Namaskar, un saluto che apre una conversazione sacra
“Appunti per una conferenza a Villa Vrindavana”.
Un inchinarsi all’assoluta presenza silenti - o semplicemente in attesa – per poter cogliere una manifestazione divina in un temporaneo accadimento e in una individuale apparenza (o apparizione?).
Mi muovo su una scacchiera come si muovono gli angeli in un cielo - sapendo che i cieli sono molti - Come in alto e così in basso sul ritmo di questo adagio mi muovo sulla scacchiera come fosse proiezione in terra di uno spazio siderale così vasto così antico presente e ancora a venire.
Mi muovo in quadrati bianchi e neri Gialli e rossi Verdi e turchesi confortato dal rigore di una forma incapace di comprendere spazi e tempi in cui giorni e notti stanno uno sopra l’altro irrispettosi di quella sequenza lineare che fa credere di dominare il tempo
in rassicuranti ciclicità.
Namaskar, un saluto per aprire l’occhio a un possibile discorso secondo regole rituali fra considerevoli distanze.
Con mosse regolate da pedine di sasso: tentativo artisticamente espresso e esteticamente appagante di comprendere e fissare un moto creativo che si svolge in spazi siderali.
Un riecheggiare - a volte troppo lieve da farsi flebile a tratti più distinto - della nostra
appartenenza divina.
Scacchiera, un gioco d’altra parte di origine indiana: terra in cui grande è la consapevolezza del Lila.
Gioco che è danza. Creativa e distruttiva.
Che si muove e ci fa muovere sulla ritmica radianza dello Shiva Sankalpa.
Scacchiere, quiconce, quadrati pitagorici, sciami di Leonidi apparentemente sparsi in romantici cieli, ripropongono il magico ritmo quale umano tentativo di penetrare quell’ordine divino che ci sfugge e pur giace scritto fra le trame dell’universo.

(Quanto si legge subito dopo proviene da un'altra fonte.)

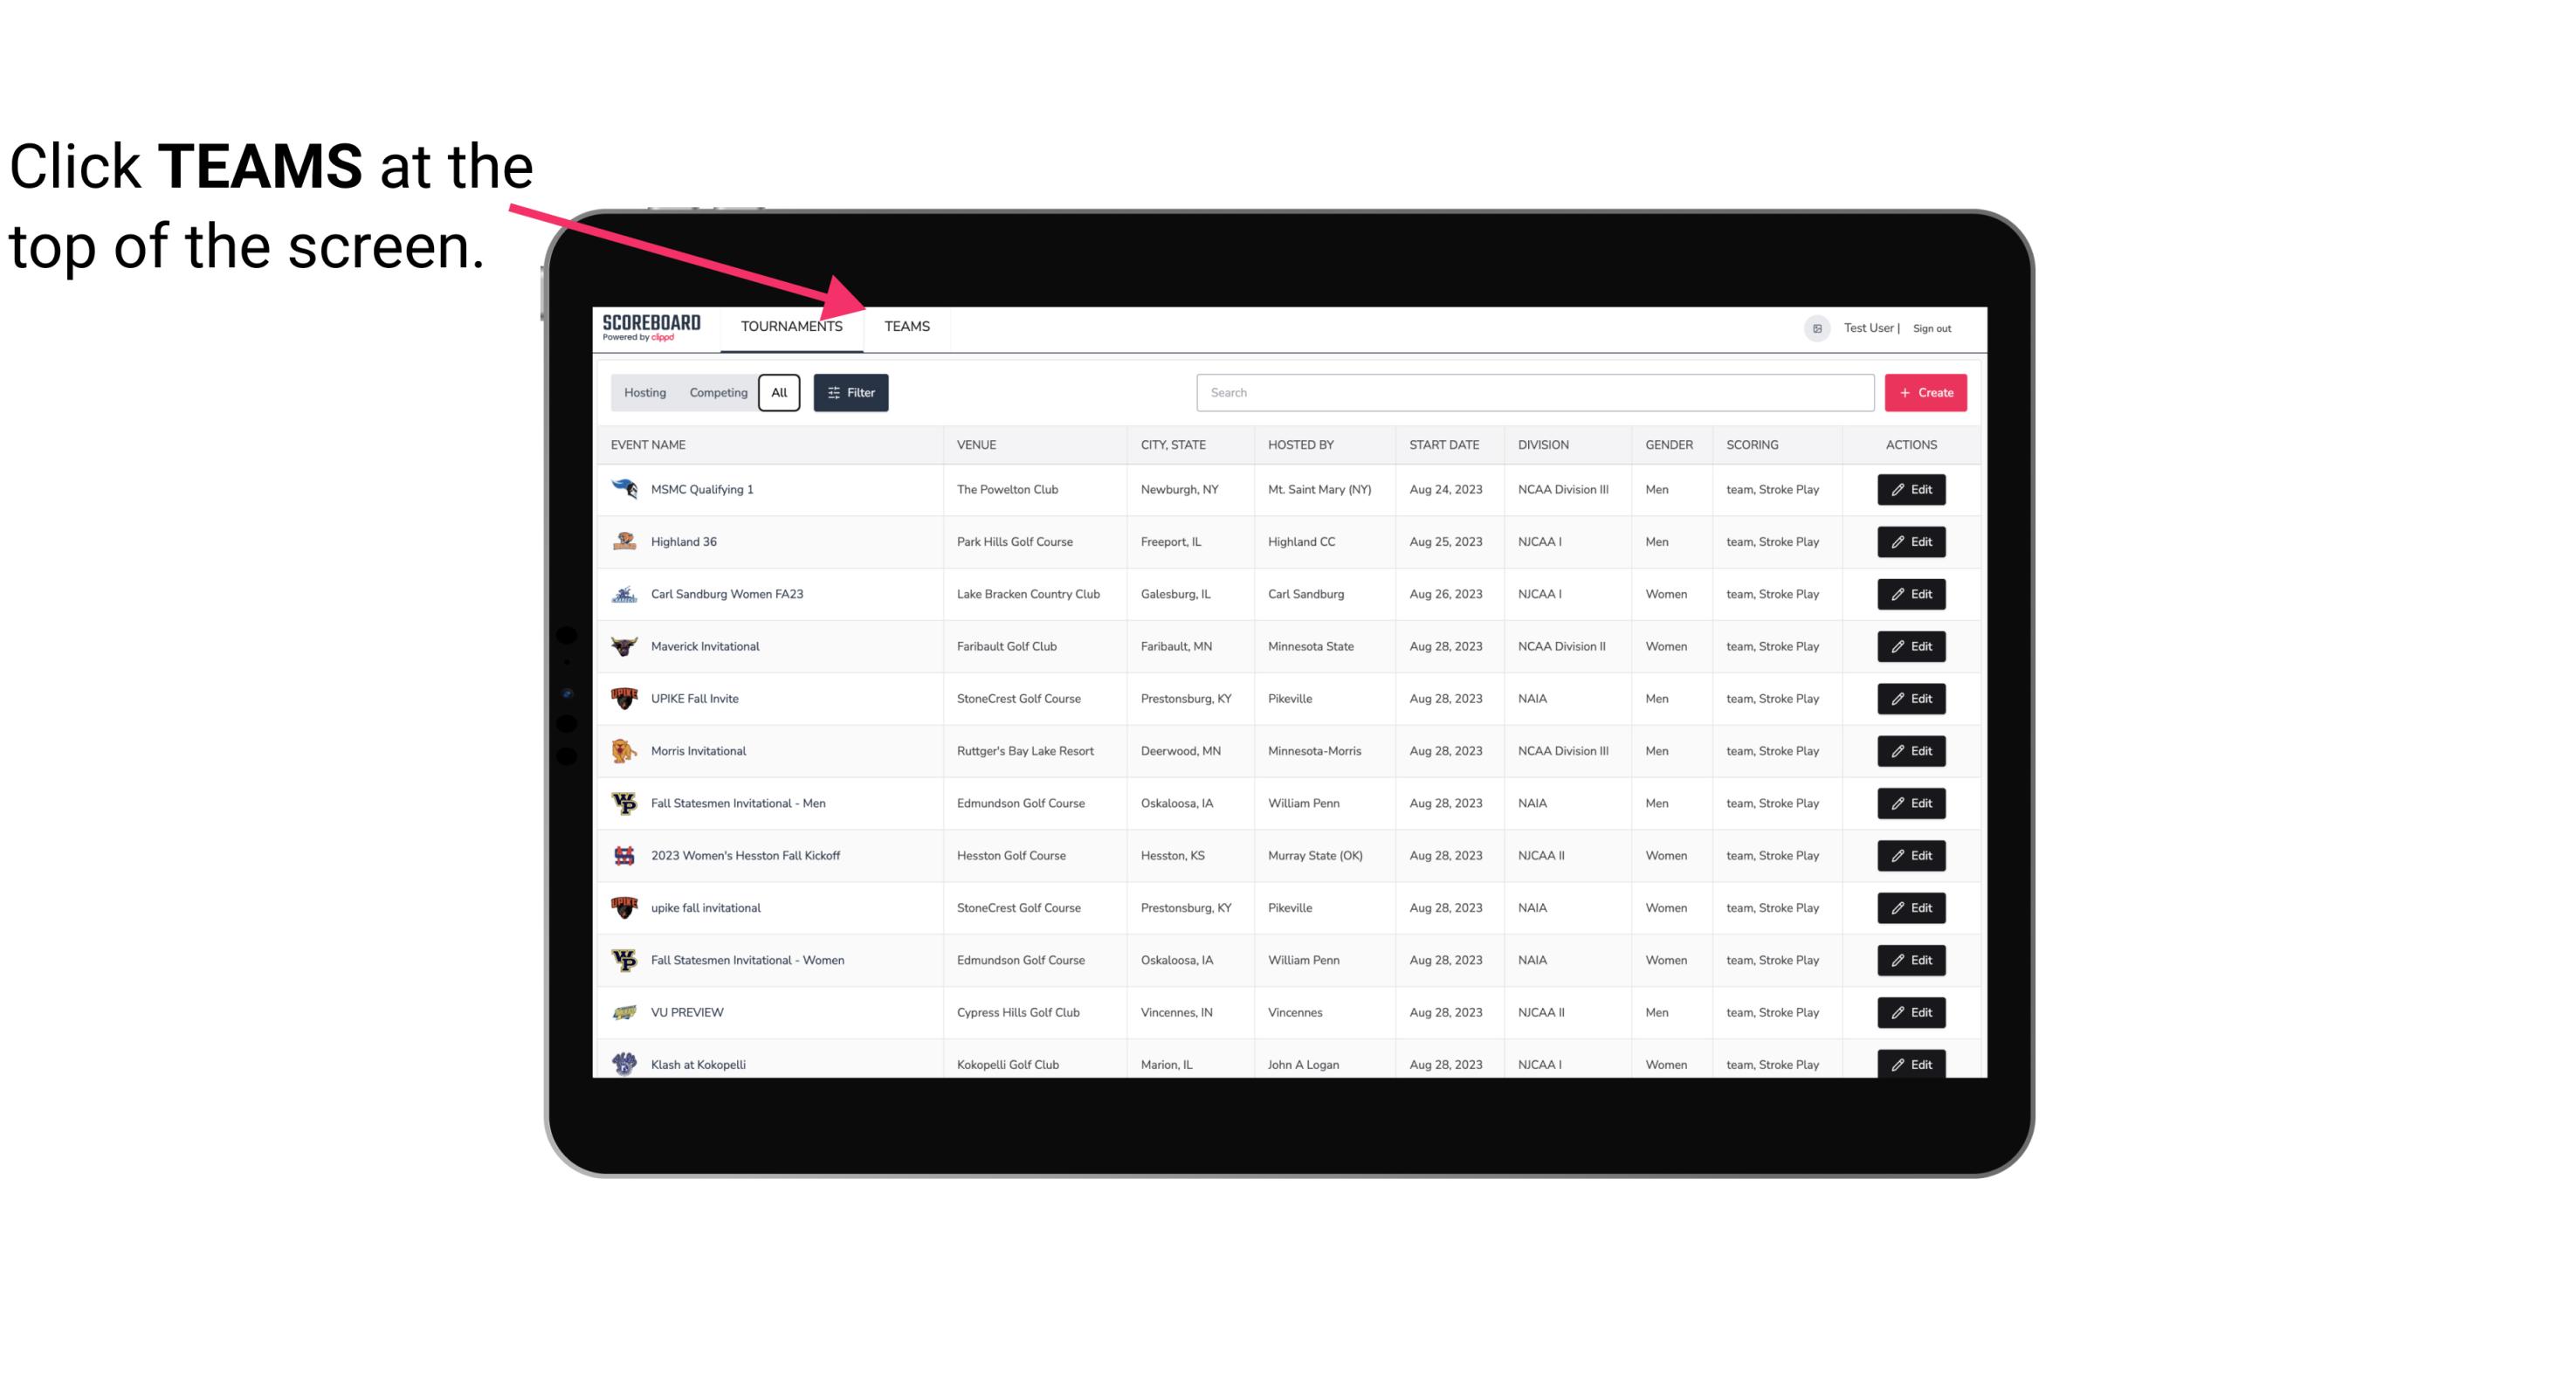Screen dimensions: 2576x1386
Task: Expand the DIVISION column header
Action: tap(1544, 444)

Perenne ricerca di ‘rta quell’ordine cosmico che se raggiunto ci sa prendere per mano e ci sa nutrire di am r’tam nettare divino, fonte che placa la sete.
Stare in una rappresentazione quando è sacra, allora è come trovarsi sbalzati nelle linee di forza armonica di uno sri yantra che si fa vivo e ci conduce in una danza di innumerevoli dimensioni autogeneranti. Qui le parole si fan vane non riuscendo a farsi segno di luoghi raramente visitati privi quindi di riferimenti sufficientemente comuni per poterne dialogare.

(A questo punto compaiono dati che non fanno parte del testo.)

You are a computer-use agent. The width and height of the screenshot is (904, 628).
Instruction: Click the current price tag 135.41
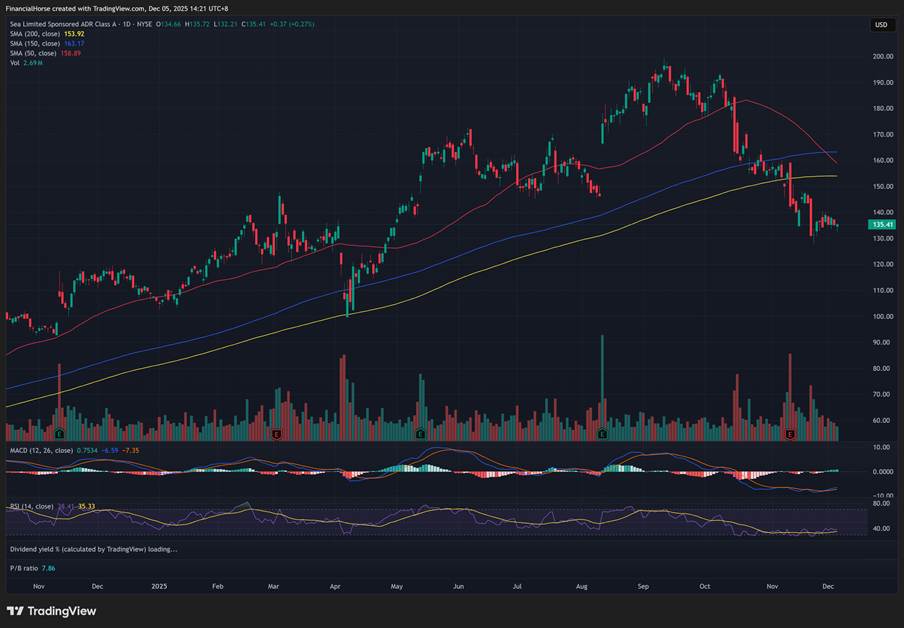point(881,225)
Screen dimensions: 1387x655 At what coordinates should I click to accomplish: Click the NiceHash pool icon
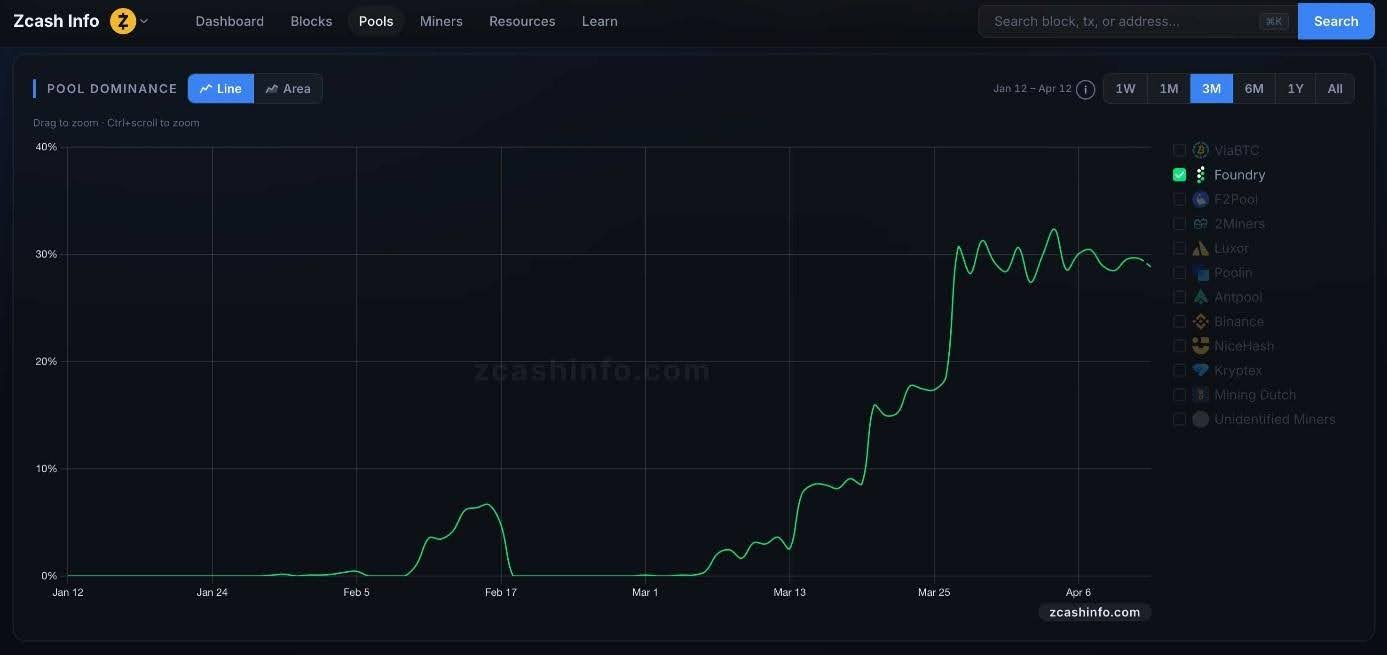[1200, 345]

Impossibile da congelare in una spiegazione, può esser colta da estatica totale intuizione.
Volgerci ad oriente per cercare la nostra origine è tratto comune e allora forse anche la creazione di un giardino come quello progettato per Auroville assume aspetti cosmologici o forse eccheggia un mito cosmogonico e si può far segno vivente di una interazione con la dimensione spirituale.
Individua un possibile ingresso - fatto ad arte - E la creazione di una condizione affinché l’oracolo parli, lo spirito si manifesti in una lingua o in una forma a noi comprensibile.
Ben lo sanno le piante che stanno con foglie che vibrano e invisibilmente irradiano un ordine divino-
“L’origine del nostro mondo non risiede in un avvenimento infinitamente distante nel tempo e nello spazio , a milioni di anni luce da noi, non si trova in uno spazio di cui abbiamo perso le tracce. L’origine è qui, ora. L’origine del mondo è stagionale, ritmica, caduca, proprio come tutto ciò che esiste. Né sostanza, né fondamento essa non è più nel suolo che nel cielo, ma a distanza intermedia, tra l’uno e l’altro. La nostra origine non è dentro di noi - in interiore homine - , ma fuori all’aperto. Non è qualcosa di stabile o ancestrale – un astro di dimensioni smisurate, un dio, un titano. Non è unica. L’origine del nostro mondo sono le foglie: fragili, vulnerabili, eppure capaci di ritornare e rivivere dopo aver attraversato la cattiva stagione. Emanuele Coccia
E se allora la scacchiera è rappresentazione ancora di un bisogno umano di alternare
sezionare – seppur con garbo e con ritmo il dentro dal fuori il corpo dallo spirito e la luce dall’ombra per poi porsi – o credere disporsi sulla soglia e poi ribaltare lo sguardo,
le foglie forse sono – un passo avanti a noi nella sacra conversazione creativa perché capaci di generare atmosfera in una metafisica multiforme e libera mescolanza.
Mentre un dio dall’alto dei cieli ci osserva giocare in questo stagno dove gracidano le rane.
E ci invita a far nostro il passo che fu suo “Chi sono io, lo stesso sei tu. Entra Dunque.”